Packaging producers, municipal systems, and consumer brands now carry rapidly increasing regulatory accountability across the EU and U.S. state programs.

What

Treaty negotiations continued in 2025-2026 without final consensus, while regional policy moved ahead with enforceable requirements.

Where

Leakage remains global, with UNEP reporting tens of millions of tonnes entering aquatic ecosystems every year.

Why

Policy is shifting from voluntary targets to legal obligations because downstream waste costs and health-risk signals are increasingly visible.

How

The most practical pathway is layered: upstream design rules, producer-fee systems, and data-backed enforcement that can scale across jurisdictions.

Policy Signals That Matter Now

UN Global Plastics Treaty process

No final treaty text exists yet. Planning should assume continued negotiation uncertainty while adopting no-regret local compliance actions.

EU Packaging and Packaging Waste Regulation (PPWR)

Regulation is in force and applies from August 12, 2026. Packaging teams should accelerate design and labeling readiness for EU market access.
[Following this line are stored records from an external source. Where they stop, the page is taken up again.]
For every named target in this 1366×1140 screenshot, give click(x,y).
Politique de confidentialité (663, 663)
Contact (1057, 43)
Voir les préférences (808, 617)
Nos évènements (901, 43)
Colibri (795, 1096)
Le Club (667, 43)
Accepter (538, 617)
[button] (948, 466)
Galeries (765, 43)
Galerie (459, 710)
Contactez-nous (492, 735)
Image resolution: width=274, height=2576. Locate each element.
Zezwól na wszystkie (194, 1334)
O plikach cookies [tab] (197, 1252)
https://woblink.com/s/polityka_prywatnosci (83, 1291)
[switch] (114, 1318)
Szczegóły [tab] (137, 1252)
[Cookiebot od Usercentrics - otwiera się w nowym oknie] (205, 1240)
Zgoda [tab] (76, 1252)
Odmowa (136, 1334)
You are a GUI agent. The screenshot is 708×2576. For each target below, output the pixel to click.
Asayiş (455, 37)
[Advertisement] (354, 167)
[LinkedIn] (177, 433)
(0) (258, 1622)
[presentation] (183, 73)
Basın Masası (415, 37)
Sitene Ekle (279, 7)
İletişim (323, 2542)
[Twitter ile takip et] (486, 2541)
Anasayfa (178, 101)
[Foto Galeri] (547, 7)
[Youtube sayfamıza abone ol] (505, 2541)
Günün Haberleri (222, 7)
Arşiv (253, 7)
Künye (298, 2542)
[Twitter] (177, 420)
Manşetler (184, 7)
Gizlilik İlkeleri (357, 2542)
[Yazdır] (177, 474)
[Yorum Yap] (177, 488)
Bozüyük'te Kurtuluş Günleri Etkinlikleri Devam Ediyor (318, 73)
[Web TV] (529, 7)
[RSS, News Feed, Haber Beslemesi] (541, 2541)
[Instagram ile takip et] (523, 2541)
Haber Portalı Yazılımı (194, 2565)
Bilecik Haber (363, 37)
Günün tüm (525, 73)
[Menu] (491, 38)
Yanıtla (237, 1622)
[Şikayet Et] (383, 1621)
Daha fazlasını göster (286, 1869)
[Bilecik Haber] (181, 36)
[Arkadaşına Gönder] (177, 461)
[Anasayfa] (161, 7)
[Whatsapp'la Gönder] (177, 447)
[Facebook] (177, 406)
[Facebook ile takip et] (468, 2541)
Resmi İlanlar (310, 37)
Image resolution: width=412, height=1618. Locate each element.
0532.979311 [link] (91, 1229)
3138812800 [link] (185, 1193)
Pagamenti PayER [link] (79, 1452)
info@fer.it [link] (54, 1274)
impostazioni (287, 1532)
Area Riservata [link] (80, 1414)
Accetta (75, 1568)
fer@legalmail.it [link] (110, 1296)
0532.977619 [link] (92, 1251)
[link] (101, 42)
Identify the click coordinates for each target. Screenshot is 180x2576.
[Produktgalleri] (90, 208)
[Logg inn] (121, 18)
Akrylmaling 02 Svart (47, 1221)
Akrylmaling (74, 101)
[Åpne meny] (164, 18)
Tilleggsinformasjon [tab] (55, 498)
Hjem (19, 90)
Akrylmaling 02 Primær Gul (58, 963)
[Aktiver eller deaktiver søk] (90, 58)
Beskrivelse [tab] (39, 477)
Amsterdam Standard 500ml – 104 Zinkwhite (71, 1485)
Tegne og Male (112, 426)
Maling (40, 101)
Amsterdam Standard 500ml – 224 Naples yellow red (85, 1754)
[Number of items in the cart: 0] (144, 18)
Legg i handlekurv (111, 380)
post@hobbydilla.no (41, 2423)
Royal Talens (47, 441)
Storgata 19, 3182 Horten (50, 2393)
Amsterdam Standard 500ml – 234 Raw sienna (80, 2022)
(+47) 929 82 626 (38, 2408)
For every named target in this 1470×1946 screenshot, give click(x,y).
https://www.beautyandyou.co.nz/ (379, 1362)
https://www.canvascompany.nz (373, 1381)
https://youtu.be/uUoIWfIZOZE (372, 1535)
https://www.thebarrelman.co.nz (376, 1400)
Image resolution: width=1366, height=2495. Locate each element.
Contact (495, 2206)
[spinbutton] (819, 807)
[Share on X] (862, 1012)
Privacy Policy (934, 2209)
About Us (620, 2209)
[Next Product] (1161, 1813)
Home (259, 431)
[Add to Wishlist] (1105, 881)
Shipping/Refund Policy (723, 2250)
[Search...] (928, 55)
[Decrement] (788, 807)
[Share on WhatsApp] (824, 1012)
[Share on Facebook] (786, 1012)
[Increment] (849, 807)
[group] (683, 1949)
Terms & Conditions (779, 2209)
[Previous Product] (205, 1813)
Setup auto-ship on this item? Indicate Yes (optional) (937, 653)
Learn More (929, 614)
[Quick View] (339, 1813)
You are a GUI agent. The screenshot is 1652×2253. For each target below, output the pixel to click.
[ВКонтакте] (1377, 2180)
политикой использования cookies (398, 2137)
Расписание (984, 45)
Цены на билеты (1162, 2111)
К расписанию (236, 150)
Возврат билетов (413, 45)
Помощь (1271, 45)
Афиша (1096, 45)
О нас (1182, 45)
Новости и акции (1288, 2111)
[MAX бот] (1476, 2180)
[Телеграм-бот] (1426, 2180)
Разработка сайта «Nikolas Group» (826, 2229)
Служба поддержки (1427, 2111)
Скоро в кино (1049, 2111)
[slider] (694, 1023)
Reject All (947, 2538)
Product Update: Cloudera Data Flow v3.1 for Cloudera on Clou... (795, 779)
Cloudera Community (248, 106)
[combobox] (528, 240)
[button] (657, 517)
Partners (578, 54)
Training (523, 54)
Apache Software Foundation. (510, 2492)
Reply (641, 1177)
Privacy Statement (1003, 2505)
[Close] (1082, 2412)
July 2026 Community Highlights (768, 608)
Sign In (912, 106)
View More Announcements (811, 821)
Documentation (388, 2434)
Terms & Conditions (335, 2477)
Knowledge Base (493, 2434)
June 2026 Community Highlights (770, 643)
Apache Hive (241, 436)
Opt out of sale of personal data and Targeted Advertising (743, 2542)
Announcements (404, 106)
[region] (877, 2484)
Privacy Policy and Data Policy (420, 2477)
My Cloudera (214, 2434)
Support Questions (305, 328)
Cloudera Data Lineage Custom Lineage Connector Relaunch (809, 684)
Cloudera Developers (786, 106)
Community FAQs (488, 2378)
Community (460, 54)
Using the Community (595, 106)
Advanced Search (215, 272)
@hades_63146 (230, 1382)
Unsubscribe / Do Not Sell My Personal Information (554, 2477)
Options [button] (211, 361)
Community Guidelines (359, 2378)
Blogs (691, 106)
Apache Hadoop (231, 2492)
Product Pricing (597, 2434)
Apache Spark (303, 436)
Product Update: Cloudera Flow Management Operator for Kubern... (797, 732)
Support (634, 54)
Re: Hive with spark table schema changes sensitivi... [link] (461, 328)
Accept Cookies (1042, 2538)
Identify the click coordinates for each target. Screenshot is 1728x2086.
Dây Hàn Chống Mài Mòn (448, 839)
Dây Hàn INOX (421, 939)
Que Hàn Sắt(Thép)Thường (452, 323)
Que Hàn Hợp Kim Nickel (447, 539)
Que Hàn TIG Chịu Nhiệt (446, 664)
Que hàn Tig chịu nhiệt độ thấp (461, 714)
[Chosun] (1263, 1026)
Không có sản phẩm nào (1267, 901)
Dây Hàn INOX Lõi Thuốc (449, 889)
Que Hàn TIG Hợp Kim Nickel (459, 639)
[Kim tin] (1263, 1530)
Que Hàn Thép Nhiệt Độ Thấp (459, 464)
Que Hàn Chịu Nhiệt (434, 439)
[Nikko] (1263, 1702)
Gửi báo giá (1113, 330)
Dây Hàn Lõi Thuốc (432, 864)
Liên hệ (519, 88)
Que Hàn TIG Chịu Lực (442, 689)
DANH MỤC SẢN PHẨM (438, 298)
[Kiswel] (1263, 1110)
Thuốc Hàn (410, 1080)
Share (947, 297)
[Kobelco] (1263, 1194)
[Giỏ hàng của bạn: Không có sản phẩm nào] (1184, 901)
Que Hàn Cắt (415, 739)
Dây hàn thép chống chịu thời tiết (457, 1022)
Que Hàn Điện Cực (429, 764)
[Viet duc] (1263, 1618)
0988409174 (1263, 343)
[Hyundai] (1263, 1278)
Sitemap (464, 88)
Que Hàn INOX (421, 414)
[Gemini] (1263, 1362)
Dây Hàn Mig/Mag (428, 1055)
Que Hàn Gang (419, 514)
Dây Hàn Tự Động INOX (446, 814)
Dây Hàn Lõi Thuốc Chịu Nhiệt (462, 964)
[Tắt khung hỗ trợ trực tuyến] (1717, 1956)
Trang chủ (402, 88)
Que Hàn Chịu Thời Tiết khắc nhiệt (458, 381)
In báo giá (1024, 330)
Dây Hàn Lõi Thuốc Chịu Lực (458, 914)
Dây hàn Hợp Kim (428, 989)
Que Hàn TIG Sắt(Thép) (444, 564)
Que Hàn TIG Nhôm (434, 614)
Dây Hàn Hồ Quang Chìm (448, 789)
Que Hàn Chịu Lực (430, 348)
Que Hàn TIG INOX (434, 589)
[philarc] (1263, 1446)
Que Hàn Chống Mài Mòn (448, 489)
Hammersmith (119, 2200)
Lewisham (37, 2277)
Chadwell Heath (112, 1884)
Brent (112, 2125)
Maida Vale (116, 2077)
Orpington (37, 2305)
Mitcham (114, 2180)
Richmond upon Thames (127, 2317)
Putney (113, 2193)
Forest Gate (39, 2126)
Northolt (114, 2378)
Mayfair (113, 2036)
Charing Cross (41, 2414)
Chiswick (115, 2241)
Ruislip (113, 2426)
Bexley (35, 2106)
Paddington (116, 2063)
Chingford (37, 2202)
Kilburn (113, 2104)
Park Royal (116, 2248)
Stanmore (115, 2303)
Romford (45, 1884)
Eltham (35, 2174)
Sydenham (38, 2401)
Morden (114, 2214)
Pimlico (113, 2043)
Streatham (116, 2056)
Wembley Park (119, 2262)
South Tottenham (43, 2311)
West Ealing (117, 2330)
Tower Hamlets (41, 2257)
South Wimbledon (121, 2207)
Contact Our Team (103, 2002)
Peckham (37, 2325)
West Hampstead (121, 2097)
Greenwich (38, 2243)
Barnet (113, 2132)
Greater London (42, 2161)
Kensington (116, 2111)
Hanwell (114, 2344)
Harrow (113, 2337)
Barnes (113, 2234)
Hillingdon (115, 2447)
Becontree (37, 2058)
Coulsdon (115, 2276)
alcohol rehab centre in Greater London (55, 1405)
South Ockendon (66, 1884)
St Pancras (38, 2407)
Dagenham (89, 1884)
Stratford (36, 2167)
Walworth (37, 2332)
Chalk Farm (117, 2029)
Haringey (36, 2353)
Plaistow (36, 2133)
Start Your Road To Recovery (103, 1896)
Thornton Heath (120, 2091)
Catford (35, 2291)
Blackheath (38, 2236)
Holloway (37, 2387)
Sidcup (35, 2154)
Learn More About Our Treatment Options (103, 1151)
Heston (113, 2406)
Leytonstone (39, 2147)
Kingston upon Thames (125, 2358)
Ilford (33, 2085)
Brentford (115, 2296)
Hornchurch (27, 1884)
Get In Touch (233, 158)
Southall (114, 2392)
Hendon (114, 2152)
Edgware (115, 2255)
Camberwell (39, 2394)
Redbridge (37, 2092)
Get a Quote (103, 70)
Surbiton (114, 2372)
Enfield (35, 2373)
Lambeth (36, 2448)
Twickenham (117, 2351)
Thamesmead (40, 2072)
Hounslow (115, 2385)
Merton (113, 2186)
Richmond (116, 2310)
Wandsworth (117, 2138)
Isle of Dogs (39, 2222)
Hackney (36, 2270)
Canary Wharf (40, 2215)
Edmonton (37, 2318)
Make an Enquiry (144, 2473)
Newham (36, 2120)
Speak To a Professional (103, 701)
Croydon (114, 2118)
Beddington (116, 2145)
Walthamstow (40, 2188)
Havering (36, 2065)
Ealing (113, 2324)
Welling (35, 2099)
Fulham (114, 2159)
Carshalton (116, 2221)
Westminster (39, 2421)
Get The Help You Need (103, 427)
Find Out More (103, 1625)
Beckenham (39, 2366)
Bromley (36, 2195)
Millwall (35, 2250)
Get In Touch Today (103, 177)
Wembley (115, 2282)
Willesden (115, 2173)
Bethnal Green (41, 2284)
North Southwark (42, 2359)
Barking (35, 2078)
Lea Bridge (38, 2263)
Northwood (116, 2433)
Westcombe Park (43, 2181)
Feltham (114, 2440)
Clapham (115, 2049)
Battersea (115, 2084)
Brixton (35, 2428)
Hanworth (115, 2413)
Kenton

Oregon statewide packaging EPR program

Producer obligations are operational, setting a practical U.S. precedent for fee structures, data reporting, and governance models.

California SB 54 EPS trigger and enforcement

EPS food service ware restrictions are active and enforcement penalties can be severe, requiring immediate procurement and legal review.

Health Evidence Signals (2025)

These findings are risk signals, not final causation verdicts. They are still relevant for precautionary product design and exposure reduction strategies.

Population-level association signal

ACC-reported 2025 findings associated higher microplastics concentrations with higher prevalence of hypertension, diabetes, and stroke.

Animal-model plaque signal

UC Riverside reported substantially higher arterial plaque burdens in male mice under environmentally relevant microplastics exposure scenarios.

Mechanistic thrombosis signal

Science Advances reported a plausible mechanistic pathway linking circulating microplastics and cerebral thrombosis in mice.